About Brothers for Life

There's a new man in South Africa

Brothers for Life Take on the Risks of Multiple Sexual Partnerships in New Television Advertisement

A man lovingly bids his family goodbye, but then he picks up a young woman and gives her a pair of beautiful shoes – only to be approached by a group of Brothers for Life, who remind him of the risks he is about to take …

“Being with different women may seem harmless, but it puts you and your loved ones at risk of HIV,” says one of the men to him.

This is the latest television advertisement to be flighted by Brothers for Life, the men’s campaign that draws upon the spirit of brotherhood that exists among South African men and encourages them to positively influence each other as men, partners, and parents and as leaders. The advertisement will be broadcast on SABC and e.tv from 1 February.

The advertisement coincides with Sexual and Reproductive Health Month, as well as STI Condom Week from 14 February. The easiest ways to reduce transmission of HIV and STIs are to reduce the number of one’s partners, or to use condoms every time with every partner.

“One of the fundamental tenets of being a Brother for Life is choosing one partner over multiple chances with HIV. A critical element of the campaign is to address the risks associated with having multiple and concurrent partnerships, particularly when it comes to HIV/AIDS,” says Bob Phato, head of the Men’s Sector of the South African National AIDS Council (Sanac).

According to the 2009 National Communication Survey on HIV/AIDS (NCS), the results of which have been made public in the past week, multiple sexual partnerships are more prevalent among men than women.

“Heartening indications in the NCS results are that condom usage is high, particularly among young people, and that men and women on average have 2.8% fewer partners than the 2006 NCS found, but it is clear that the main drivers of the HIV/AIDS epidemic are multiple and concurrent partnerships,” says Brothers for Life project manager Mandla Ndlovu.

“This is exactly why the new Brothers for Life advertisement is so important: we hope to influence men, and get men to influence other men, to cut down on the number of sexual partners they have.”

An area of major concern, says Desmond Lesejane, deputy director of Sonke Gender Justice, is the significant correlation between heavy drinking (defined as four or more alcoholic drinks in one sitting for women, and five for men) in nightclubs, bars and shebeens, and having multiple partners – and that 68% of men and 56% of women believe it is easier to have sex with people who frequent nightclubs, bars and shebeens.

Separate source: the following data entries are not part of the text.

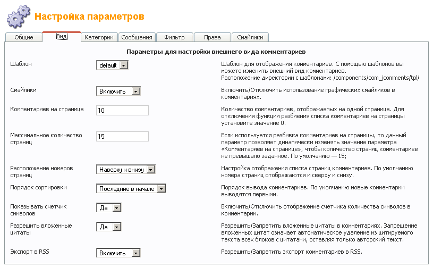The width and height of the screenshot is (433, 267).
Task: Switch to the Общие tab
Action: point(24,37)
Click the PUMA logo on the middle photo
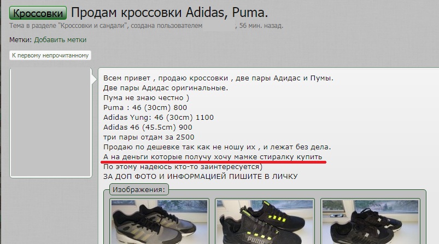The image size is (439, 244). click(256, 240)
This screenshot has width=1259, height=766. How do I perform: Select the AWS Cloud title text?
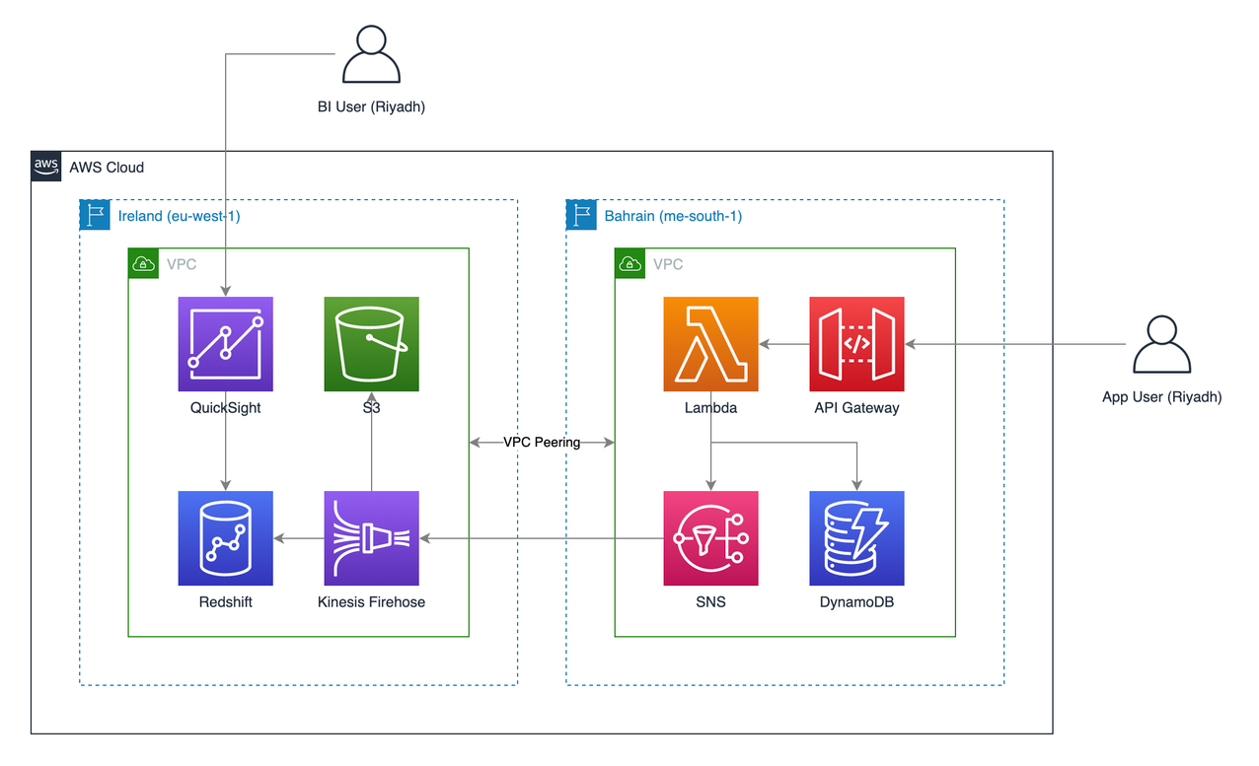coord(106,167)
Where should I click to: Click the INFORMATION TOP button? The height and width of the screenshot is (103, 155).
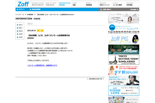point(95,79)
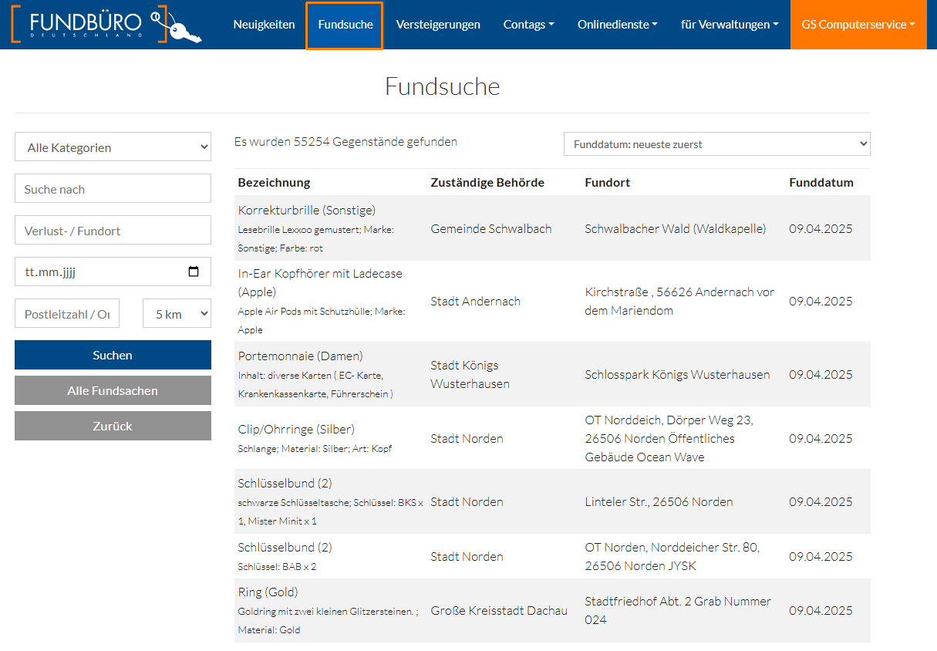The width and height of the screenshot is (937, 651).
Task: Click the Fundbüro Deutschland logo
Action: click(x=106, y=25)
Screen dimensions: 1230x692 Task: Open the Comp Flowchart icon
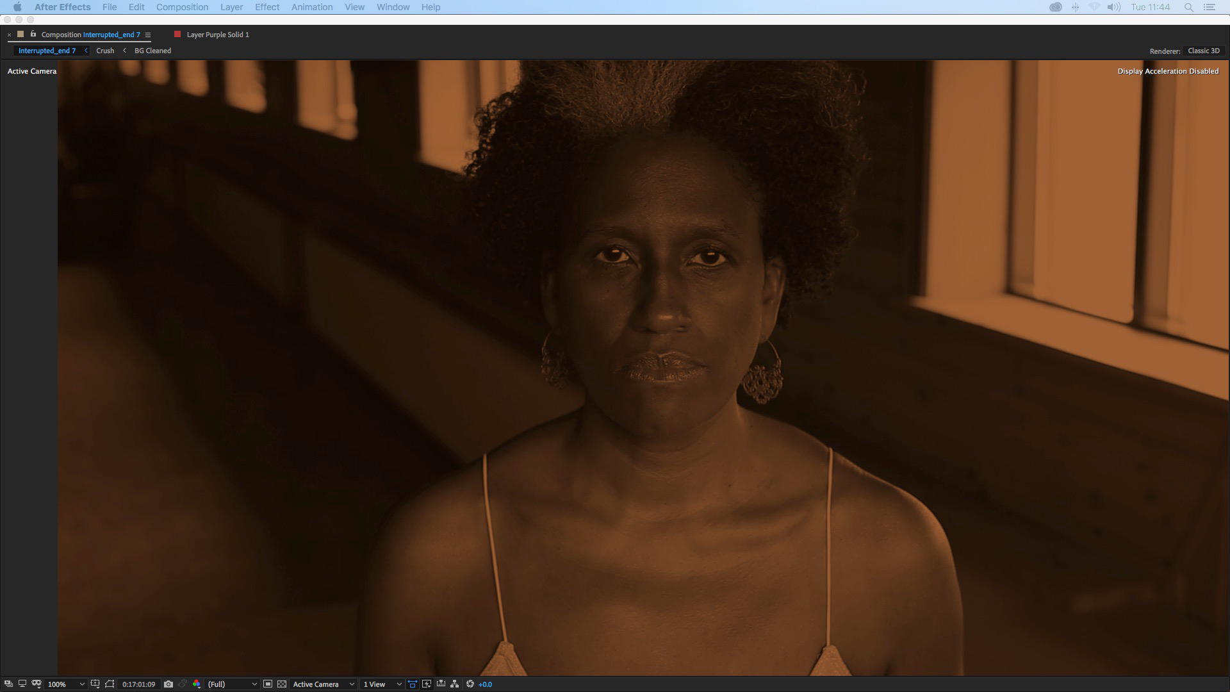click(455, 684)
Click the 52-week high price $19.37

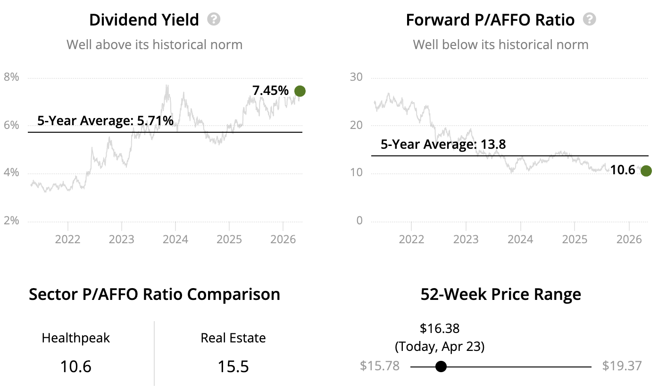[622, 366]
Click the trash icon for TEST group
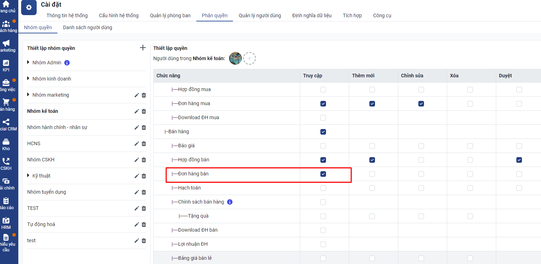 [x=144, y=208]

“Most men and women of all ages believe that when they are drunk, neither they nor their partners will care about HIV. Given that there is a connection between multiple partnerships and heavy drinking, this is startling – and brings to the fore another Brothers for Life tenet: being a Brother means making no excuses for unprotected sex, even after drinking,” says Lesejane.

On a lighter note, the NCS findings also revealed that people in stable relationships have more sex than those having casual relationships. Thirty-nine percent of married people, 51% of those living together and 20% of those in partnerships report having sex two to three times per week or more, as opposed to only 10% of those who have known each other for a while and 13% of those who have just met.